Another set of violations related to four clinics’ failure to post their unique state license number on their websites. For that, each facility paid a $350 fine.

The department also noted receiving complaints against abortion facilities in each of the five years under review. In 2011, it received 25 complaints, and in 2012, it received 19. In all other years, it received between three and seven complaints.

While the department is legally prevented from commenting on complaints, it did report that every complaint was investigated. Where an investigation results in formal action against a clinic or individual, that action usually becomes a public record, and would have been included in the department’s other answers.

In other words, nothing in all of the records produced to the congressional committees suggests any hint of systemic dangers to Texas women under the system that was already in place to regulate and monitor abortion services. On the contrary, the evidence shows that Texas already aggressively policed abortion facilities, and cracked down on even minor infractions of state regulations.

Of course, there is one name prominent in its absence from this list—Douglas Karpen, who is currently under investigation by the state department of health, after anti-choice activists published interviews with three women who claim to be former employees of the abortion provider.

In those interviews, the women describe gruesome practices and allege that Karpen performed abortions past the point of fetal viability, and that he killed certain fetuses that were delivered alive.

Anti-choice campaigners have branded Karpen the “Texas Gosnell,” and have used him as an example of why, they claim, Texas’s new restrictions on abortion are necessary.

Williams, the department’s spokesperson, told Rewire that Karpen’s clinics had been inspected in accordance with Texas law—Aaron Women’s Clinic was inspected on March 8, 2013, and Texas Ambulatory Surgical Center was inspected on November 5, 2010—and that the licenses for those facilities remain in good standing. Williams said the department has also conducted inspections more recently, in the wake of the new allegations against Karpen.
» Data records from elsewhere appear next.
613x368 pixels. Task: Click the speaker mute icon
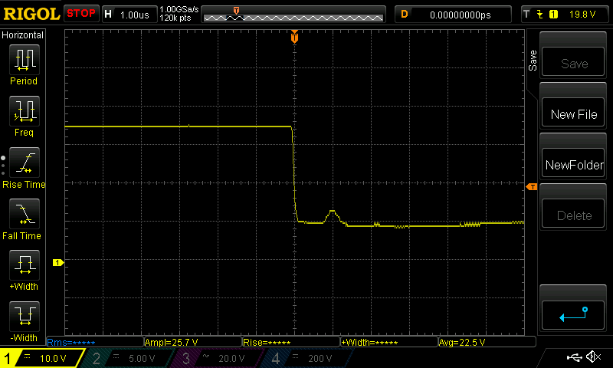click(x=592, y=357)
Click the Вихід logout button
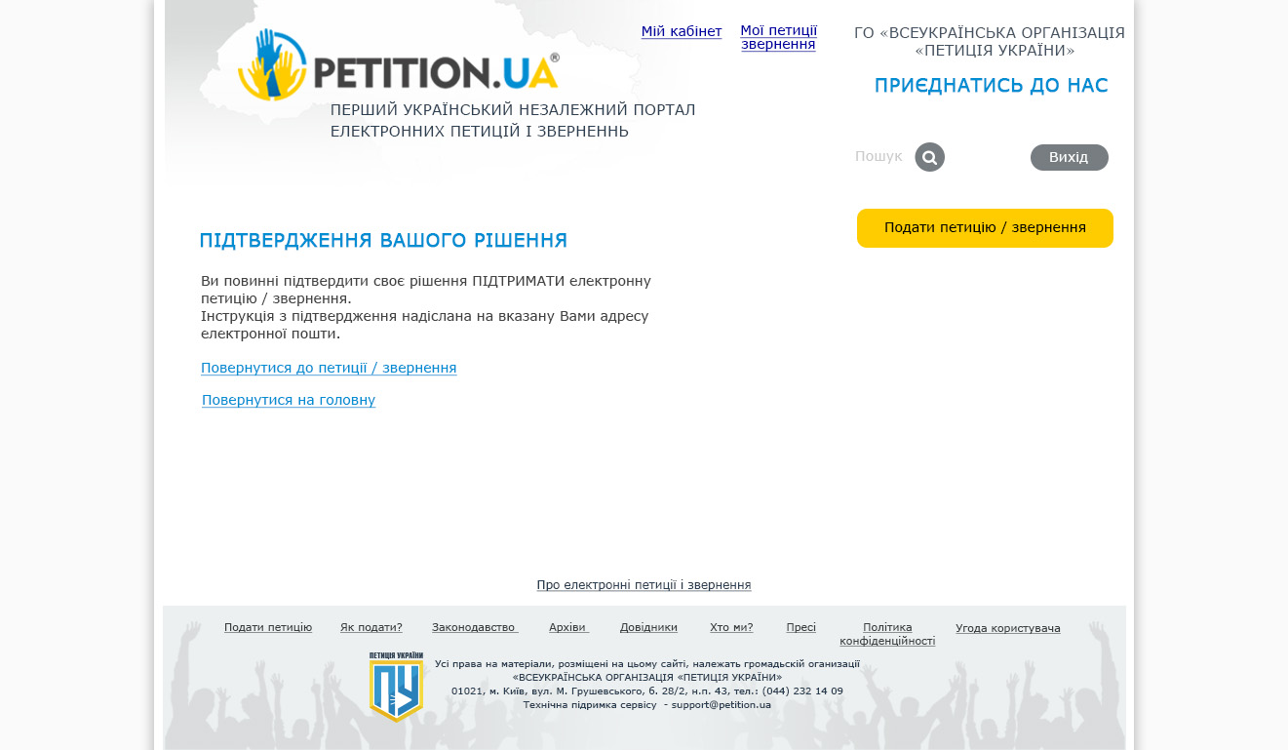Viewport: 1288px width, 750px height. pyautogui.click(x=1070, y=157)
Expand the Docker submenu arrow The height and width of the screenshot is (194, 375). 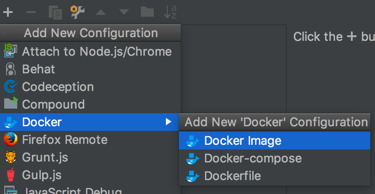point(168,122)
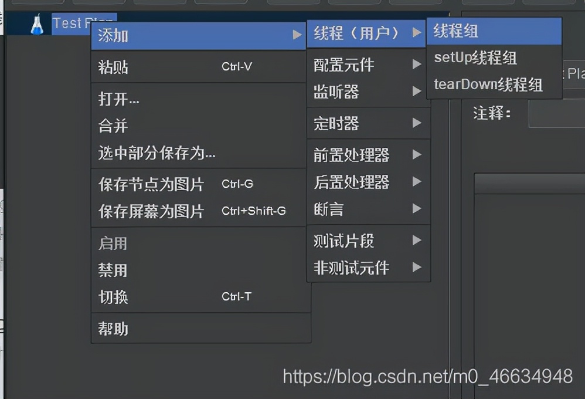Viewport: 585px width, 399px height.
Task: Toggle node state with 切换
Action: [113, 297]
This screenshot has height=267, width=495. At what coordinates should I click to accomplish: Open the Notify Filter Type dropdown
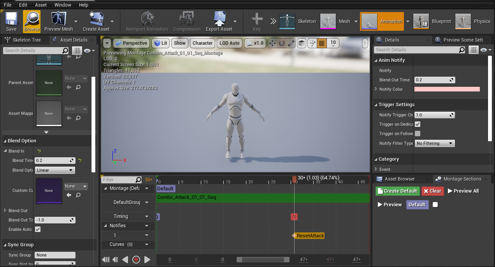[x=434, y=143]
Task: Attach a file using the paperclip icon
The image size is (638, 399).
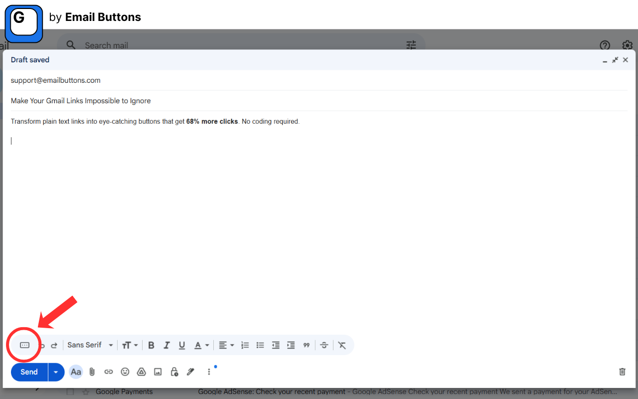Action: 92,372
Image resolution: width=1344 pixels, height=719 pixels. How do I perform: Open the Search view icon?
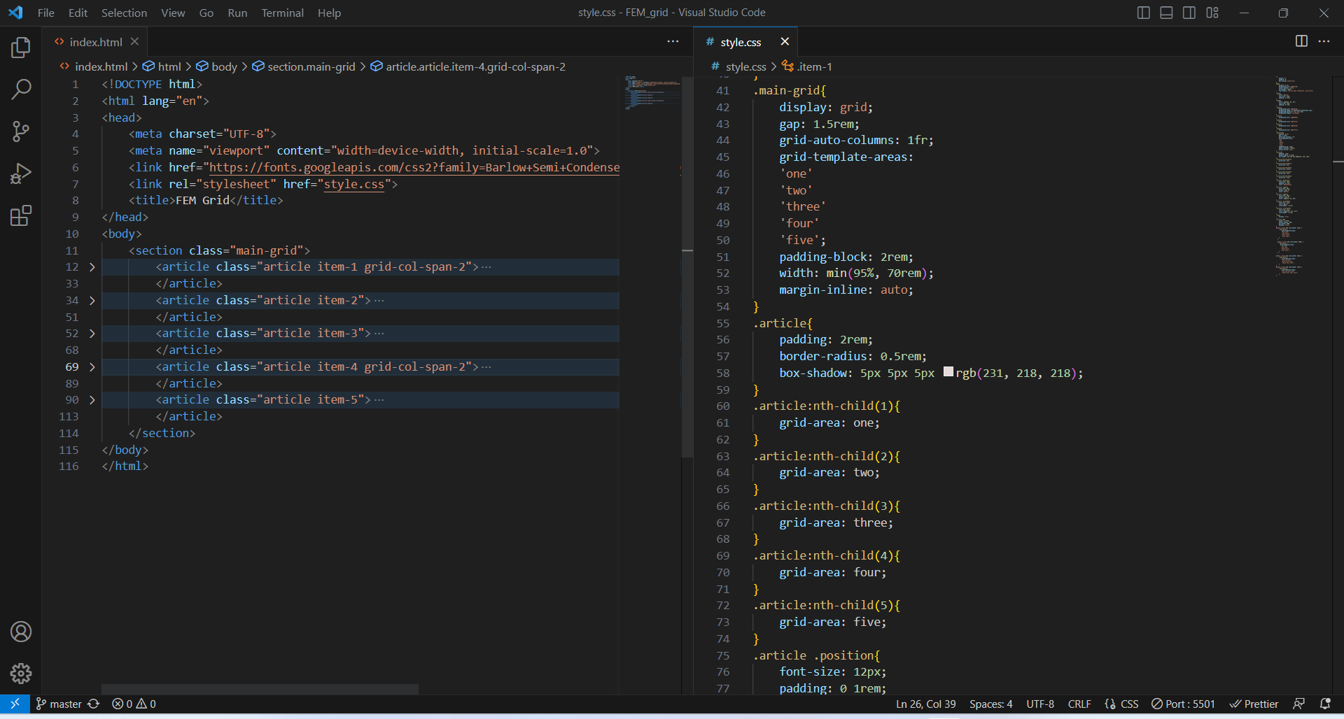[20, 90]
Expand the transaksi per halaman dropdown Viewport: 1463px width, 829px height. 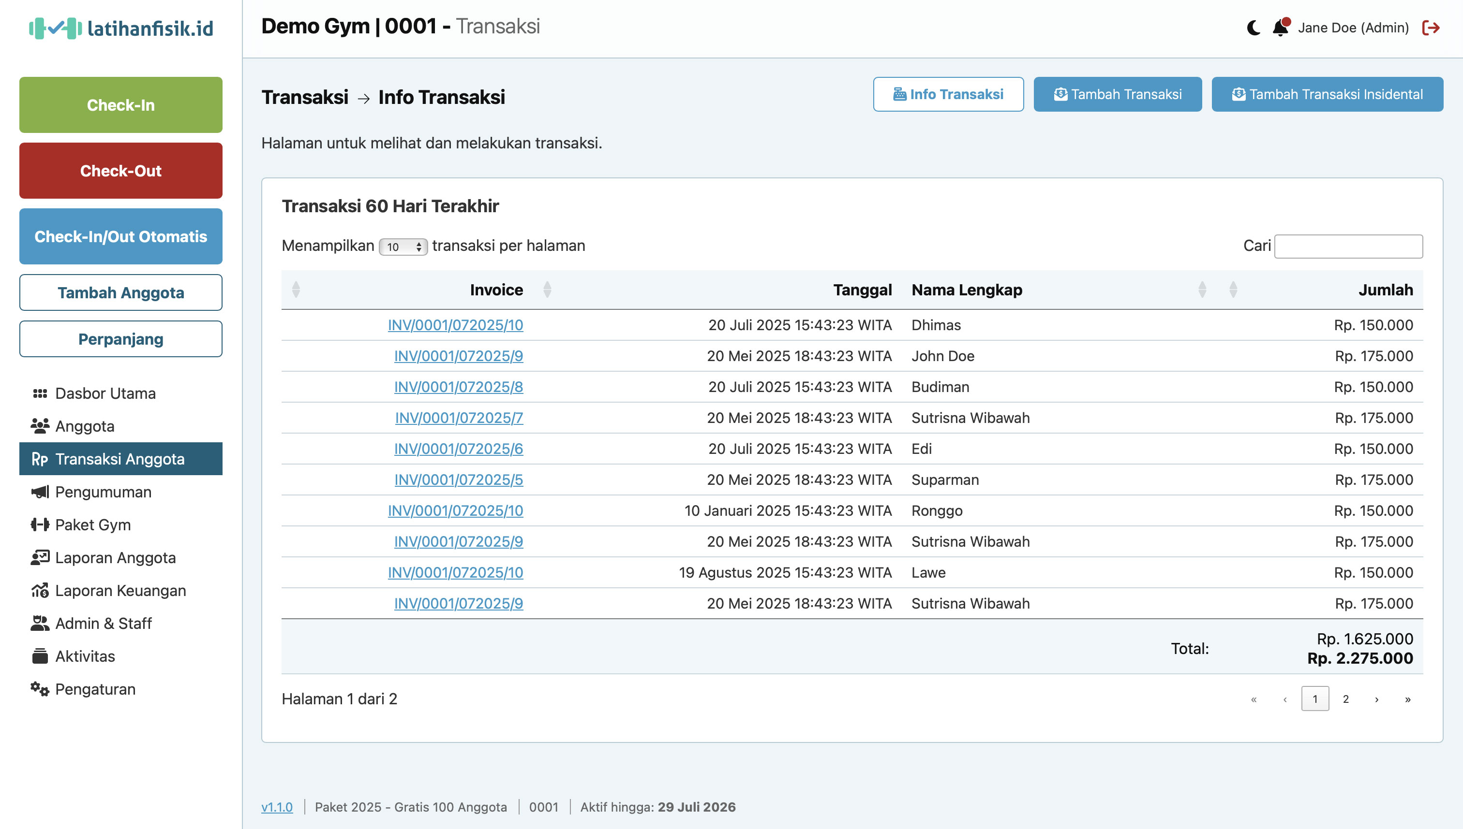click(403, 247)

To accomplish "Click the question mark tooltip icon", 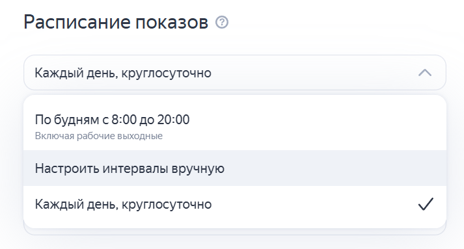I will pyautogui.click(x=222, y=23).
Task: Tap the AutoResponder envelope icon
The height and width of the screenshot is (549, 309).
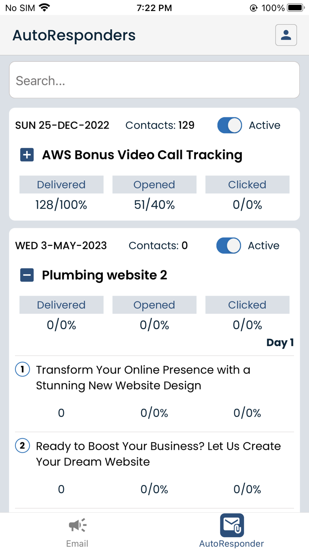Action: (232, 525)
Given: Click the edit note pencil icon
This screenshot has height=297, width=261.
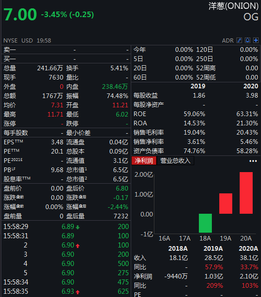Looking at the screenshot, I should click(239, 40).
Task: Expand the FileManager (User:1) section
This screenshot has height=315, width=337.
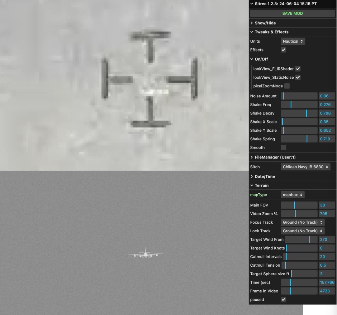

The Texas Medical Board also investigated Karpen earlier this year, when similar claims were made. The board concluded in February of this year that “Dr. Karpen did not violate the laws connected with the practice of medicine and there is no evidence of inappropriate behavior.”

It is impossible to say what the current investigations of Karpen will find. Nonetheless, he remains the sole example that anti-choice campaigners have pointed to as a provider who has allegedly posed risks to the public—and those allegations are yet to be proven.

Advocates for reproductive rights point out what they see as the irony of the new restrictions: that shuttering reputable clinics is likely to push women into the hands of rogue providers who are willing to break the laws.

“When it comes to abortion, people are not writing these laws because they want abortion care to happen, they’re writing them to stop it,” said Hons. “That’s why we have these laws that are so maladaptive and harmful.”

“A real review of the situation does not indicate that there is a current problem to be fixed,” he said. “The state has this solution that is desperately in search of a problem that doesn’t exist.”